CURL, Douglas C., Kentucky Geological Survey, University of Kentucky, 228 Mining and Mineral Resources Building, University of Kentucky, Lexington, KY 40506-0107 and EVANS, Steven J., Kentucky Water Resources Research Institute, University of Kentucky, 233 Mining and Mineral Resources Building, University of Kentucky, Lexington, KY 40506-0107

In 1997, the Kentucky Division of Water launched its watershed management framework. This framework was a means to coordinate and integrate stakeholder groups, including volunteers, in the protection and restoration of the waterways in Kentucky. Also in 1997, Watershed Watch in Kentucky, was initiated as a nonprofit focused on citizen monitoring and action. Since that time, Watershed Watch has trained nearly 4,500 volunteers, and currently approximately 2,000 volunteers continue to sample across the state.

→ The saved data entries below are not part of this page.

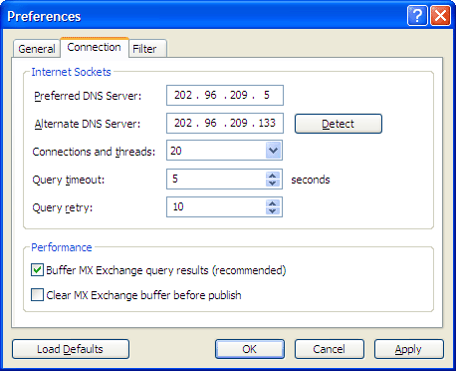The image size is (456, 371).
Task: Enable Clear MX Exchange buffer before publish
Action: pos(37,295)
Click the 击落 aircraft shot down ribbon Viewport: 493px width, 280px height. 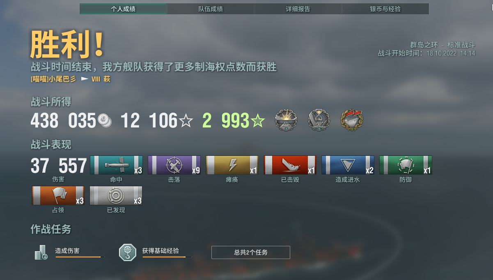click(x=174, y=165)
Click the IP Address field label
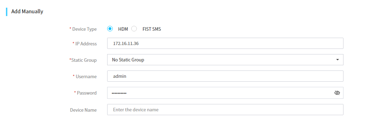 (x=86, y=44)
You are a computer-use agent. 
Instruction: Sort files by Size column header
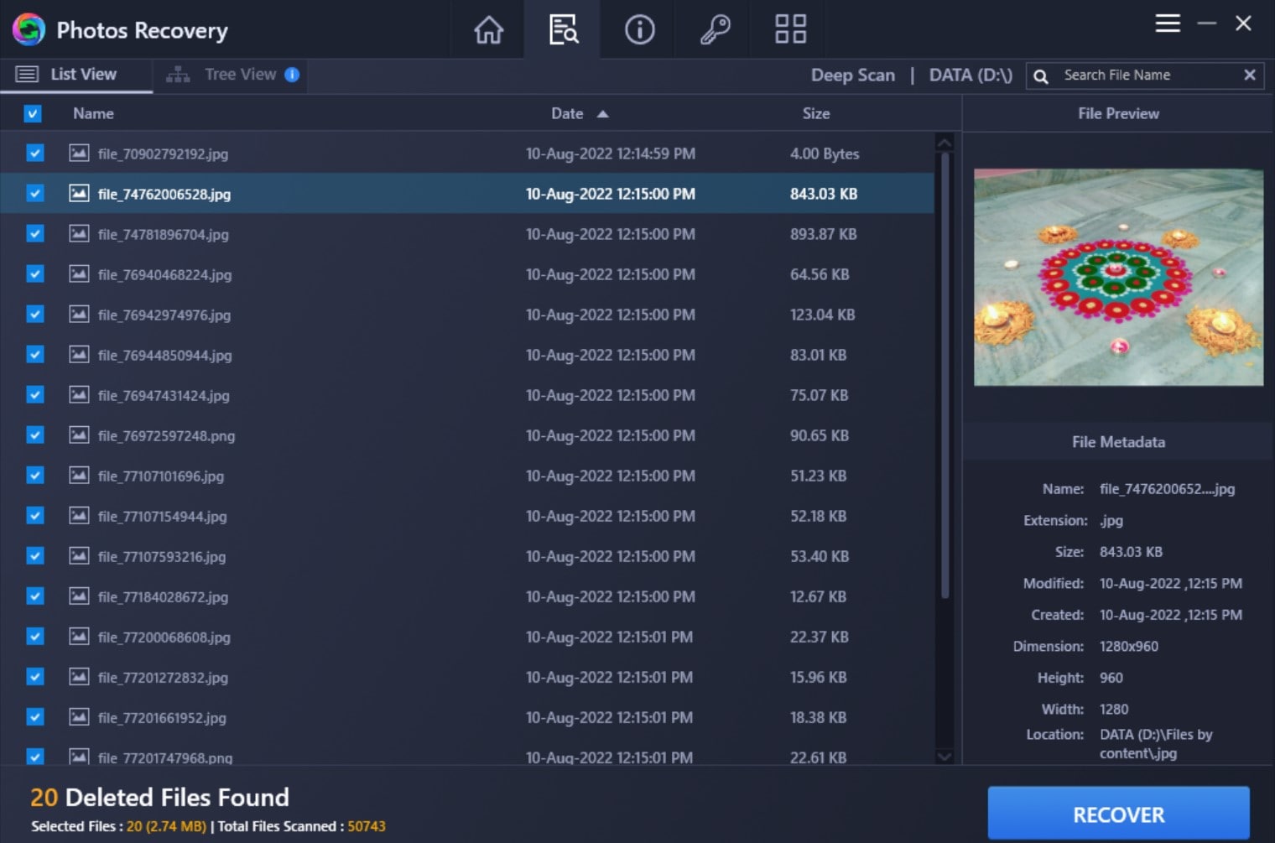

Volunteers learn how to take a qualified water sample that is analyzed by professional labs. They also learn how to measure basic water-quality field data, consisting of dissolved oxygen, pH, temperature, and conductivity. The most common lab analysis is for E. coli (bacteria), but water samples may also be analyzed for metals, nutrients, and pesticides. The data for these results are compiled into a database that is stored at the Kentucky Geological Survey, and results are disseminated from this database through a web portal hosted by KGS.

Watershed Watch in Kentucky also encourages and trains volunteers to fully understand the implications of their findings, and to take action to improve their waterways. A hurdle for volunteers is having ready access to their sampling results and having a means to communicate those results in a scientific, yet understandable manner. The web portal provides access to the data, but visualization of results is still a challenge.

Recently, the Science Advisory Council for Watershed Watch in Kentucky developed a routine to aggregate E. coli and field results to grade small Hydrologic Unit Code 10 (HUC10) water basins or results from a sampling site for a given period. Most lay users understand a simple grading system, and this routine will generate a five-scale (A through F) grade for each qualified HUC10 basin and water sampling site. This routine has been applied to an interactive map service, which allows users to quickly view the E. coli grade for HUC 10 basins for a selected year. The algorithm for grading basins and sites was applied to an interactive map developed with Esri ArcGIS Server and the ArcGIS Javascript API.